▸ **Required action**: Of the records that follow, copy only the lines from the line containing "Task: Click the Dupliquer button" to the line containing "has width=854, height=590.", both included, exactly as written.

▸ **Provided material**:
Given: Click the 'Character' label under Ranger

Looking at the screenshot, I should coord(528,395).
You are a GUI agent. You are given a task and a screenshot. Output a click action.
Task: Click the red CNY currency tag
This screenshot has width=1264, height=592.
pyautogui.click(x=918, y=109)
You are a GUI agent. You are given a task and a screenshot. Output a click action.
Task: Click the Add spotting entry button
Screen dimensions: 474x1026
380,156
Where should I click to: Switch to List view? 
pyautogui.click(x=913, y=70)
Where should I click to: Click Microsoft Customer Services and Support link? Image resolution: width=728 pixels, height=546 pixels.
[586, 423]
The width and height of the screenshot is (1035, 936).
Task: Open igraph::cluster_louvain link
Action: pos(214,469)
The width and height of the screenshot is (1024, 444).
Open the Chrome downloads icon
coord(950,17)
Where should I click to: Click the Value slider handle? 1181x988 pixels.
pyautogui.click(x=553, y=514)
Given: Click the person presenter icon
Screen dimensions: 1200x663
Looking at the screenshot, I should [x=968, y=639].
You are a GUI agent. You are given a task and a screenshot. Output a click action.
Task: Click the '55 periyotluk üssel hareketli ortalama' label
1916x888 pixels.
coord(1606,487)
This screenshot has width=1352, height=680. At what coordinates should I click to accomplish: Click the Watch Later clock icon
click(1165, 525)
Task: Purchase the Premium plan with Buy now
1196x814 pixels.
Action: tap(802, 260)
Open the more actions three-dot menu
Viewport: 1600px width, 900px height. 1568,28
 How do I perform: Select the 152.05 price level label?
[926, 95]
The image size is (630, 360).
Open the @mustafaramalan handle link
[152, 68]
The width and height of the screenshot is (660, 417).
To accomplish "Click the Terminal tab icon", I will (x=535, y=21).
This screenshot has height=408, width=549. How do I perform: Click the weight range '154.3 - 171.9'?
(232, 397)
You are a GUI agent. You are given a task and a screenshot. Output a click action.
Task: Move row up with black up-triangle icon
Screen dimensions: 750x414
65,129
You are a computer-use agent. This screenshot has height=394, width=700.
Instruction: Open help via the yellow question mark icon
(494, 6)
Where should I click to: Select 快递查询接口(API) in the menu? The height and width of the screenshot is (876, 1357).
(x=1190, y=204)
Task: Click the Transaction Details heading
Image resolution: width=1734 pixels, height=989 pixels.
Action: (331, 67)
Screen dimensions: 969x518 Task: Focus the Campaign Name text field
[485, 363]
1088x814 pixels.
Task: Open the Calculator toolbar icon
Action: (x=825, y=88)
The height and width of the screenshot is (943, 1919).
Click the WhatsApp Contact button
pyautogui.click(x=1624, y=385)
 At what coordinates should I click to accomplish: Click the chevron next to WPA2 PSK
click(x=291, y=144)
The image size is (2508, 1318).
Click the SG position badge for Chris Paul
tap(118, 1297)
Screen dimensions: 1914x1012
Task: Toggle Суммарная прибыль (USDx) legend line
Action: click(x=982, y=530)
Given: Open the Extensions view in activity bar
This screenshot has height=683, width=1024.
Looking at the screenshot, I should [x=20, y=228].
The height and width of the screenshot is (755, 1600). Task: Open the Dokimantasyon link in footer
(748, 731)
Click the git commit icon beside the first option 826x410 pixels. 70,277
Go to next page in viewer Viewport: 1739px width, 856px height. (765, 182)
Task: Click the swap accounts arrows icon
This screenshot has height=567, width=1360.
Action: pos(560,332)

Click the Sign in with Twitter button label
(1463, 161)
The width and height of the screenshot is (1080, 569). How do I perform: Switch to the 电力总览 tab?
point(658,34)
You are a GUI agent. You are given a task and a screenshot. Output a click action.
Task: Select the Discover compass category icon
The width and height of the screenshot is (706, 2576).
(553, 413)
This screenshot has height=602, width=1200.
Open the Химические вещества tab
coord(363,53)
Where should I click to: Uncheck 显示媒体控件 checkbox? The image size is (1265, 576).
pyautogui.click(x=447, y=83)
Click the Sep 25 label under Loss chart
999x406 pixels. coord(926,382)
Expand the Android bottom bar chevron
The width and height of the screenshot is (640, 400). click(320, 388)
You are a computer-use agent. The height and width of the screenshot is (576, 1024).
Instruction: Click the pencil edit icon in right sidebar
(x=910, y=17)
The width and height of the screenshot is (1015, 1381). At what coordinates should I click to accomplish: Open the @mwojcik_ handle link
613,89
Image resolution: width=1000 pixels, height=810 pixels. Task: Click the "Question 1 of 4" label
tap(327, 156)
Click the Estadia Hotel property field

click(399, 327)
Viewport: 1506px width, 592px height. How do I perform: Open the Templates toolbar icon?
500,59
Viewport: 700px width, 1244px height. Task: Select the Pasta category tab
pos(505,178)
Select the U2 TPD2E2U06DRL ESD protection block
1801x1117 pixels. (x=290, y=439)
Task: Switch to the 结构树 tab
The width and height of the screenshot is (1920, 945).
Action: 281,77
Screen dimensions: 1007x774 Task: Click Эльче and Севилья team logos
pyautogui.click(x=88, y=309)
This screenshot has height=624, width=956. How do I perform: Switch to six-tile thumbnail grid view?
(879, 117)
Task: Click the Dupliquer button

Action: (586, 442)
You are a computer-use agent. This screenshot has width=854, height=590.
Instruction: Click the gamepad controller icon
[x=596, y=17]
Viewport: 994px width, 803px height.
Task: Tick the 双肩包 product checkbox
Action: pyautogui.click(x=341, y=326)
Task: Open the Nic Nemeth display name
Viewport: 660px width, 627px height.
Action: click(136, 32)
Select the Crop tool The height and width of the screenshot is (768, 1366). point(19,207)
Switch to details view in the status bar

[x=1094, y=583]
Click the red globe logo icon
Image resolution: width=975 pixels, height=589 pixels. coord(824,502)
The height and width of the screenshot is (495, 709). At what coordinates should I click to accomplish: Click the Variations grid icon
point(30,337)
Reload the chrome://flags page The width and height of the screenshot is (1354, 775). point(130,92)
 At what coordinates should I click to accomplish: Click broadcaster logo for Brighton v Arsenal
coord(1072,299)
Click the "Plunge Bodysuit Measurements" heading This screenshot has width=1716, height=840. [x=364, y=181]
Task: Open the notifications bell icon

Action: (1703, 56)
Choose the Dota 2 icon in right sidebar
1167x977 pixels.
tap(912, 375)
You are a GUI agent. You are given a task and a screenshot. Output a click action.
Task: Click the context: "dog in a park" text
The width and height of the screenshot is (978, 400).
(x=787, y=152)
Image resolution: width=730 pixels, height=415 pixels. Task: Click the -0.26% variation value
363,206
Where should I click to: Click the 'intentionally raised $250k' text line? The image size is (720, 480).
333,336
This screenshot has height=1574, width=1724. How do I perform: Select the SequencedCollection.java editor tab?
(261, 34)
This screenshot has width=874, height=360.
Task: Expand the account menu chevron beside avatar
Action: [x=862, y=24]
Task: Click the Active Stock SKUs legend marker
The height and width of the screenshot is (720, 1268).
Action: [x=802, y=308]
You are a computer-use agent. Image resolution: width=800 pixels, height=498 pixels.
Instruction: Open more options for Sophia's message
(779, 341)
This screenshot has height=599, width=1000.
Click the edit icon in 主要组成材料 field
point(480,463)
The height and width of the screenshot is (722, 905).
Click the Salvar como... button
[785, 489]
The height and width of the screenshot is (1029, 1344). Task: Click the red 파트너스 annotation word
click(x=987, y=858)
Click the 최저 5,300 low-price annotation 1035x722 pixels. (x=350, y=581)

▸ **Output for this exercise**:
Task: Click the Dupliquer button

Action: (586, 442)
You are a computer-use agent. This screenshot has width=854, height=590.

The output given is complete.